Why we need to remember to ask ‘why’

As children, we all tended to question the world around us. If we were lucky, we were surrounded by adults who were willing to answer our queries.

Being curious takes time.

While this pandemic has slowed many of us down at least a little, we don’t seem to be taking the time to question what is happening around us. We’re still running around, taking information in soundbites, and defending whatever we adopt as “true” based on anything but research.

Simply put, we aren’t taking the time to critically think and ask ourselves – or anyone else – about anything.

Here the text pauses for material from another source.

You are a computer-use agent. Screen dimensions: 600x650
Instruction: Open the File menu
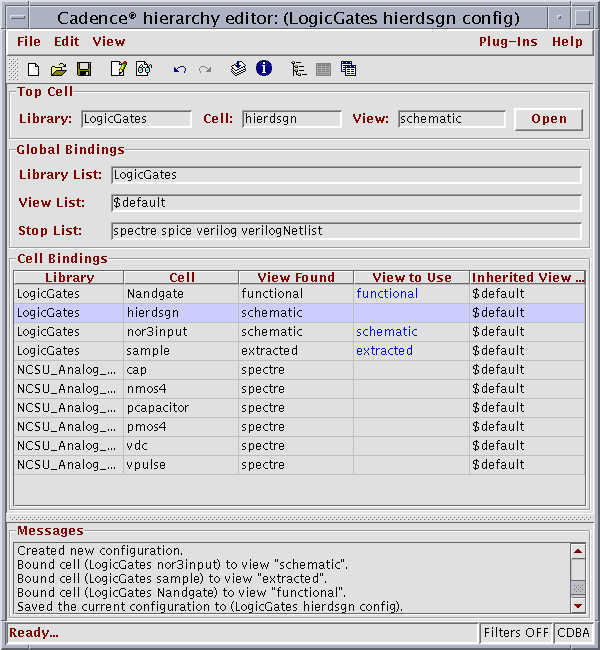(29, 41)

People who normally would scour the web for every tidbit of information they could find on whatever ailment a doctor told them they or a family member had are taking whatever they are being spoon-fed by the media, politicians, bloggers, or whomever else they depend on for information. No one is asking themselves “why” – why are these people telling everyone what they are about this pandemic?

Motives matter.

Generally speaking, just about every bit of information we have seen in the media about this pandemic is politically motivated. Even the manner in which we are being told how many cases and deaths are involved is tinged with it. There are political points to be made by not splitting up the positive case counts into meaningful categories. How many people test positive but never have symptoms? How many people have recovered? How many people were just slightly ill?

If the people started asking why we aren’t being told numbers based on the reality out there, how could politicians continue to justify every restriction they are enforcing? I am not saying that we should go back to normal, but I am saying that as a society, we are being managed as opposed to anything else.

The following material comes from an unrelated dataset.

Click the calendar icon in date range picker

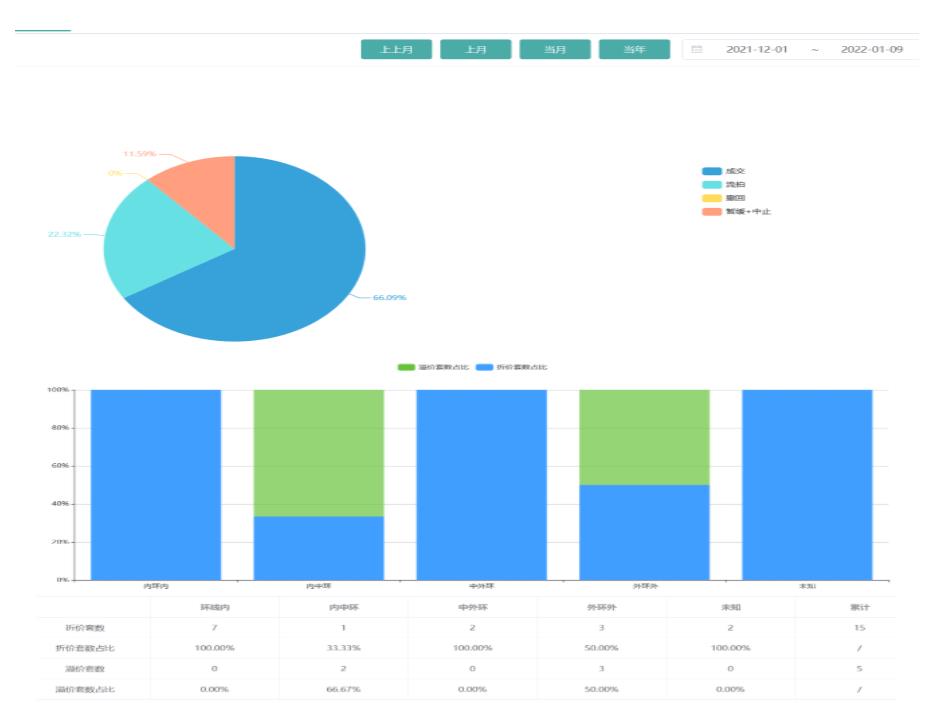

The biggest reason for this is simple enough. We aren’t asking ourselves why we absolutely must define ourselves by our political party affiliation. More accurately – and disturbing – we aren’t thinking for ourselves. The fact that a pandemic has us split down the middle just like everything else in life should be a wake-up call. Why can’t we set aside political differences – politics altogether – to deal with something as important as our own health?

Time to take politics out of the pandemic.

Perhaps it’s too little, too late. But, maybe if enough people took a little time, and started reading sources – the links we normally ignore in news stories – it would help. Ask ourselves about those sources. Would we trust them to make important medical decisions for us? What is reliable? Do we need to learn (or re-learn) about scientific studies? Can we recognize the motives of the people who are reporting these stories?

Even though I’ve said to take the politics out of the pandemic, that’s not going to happen at the highest levels. Our leaders are still going to engage in political gamesmanship. However, some people can decide to stop just taking information from their chosen side of the political aisle, and attempt to learn about what is happening without the political slants. If enough people start doing this, we might be able to force this out of the political arena, and into a realistic scientific one.

The reality is that we have watched the entire world push itself to the brink over a virus that turned out to be far less scary than we were told from the start. No one in power wants to admit that they were wrong, and while a realistic solution lies somewhere in the middle, our leaders are failing to even consider compromise. And we’re encouraging them to do this by politicizing this, just like everything else in life. Why?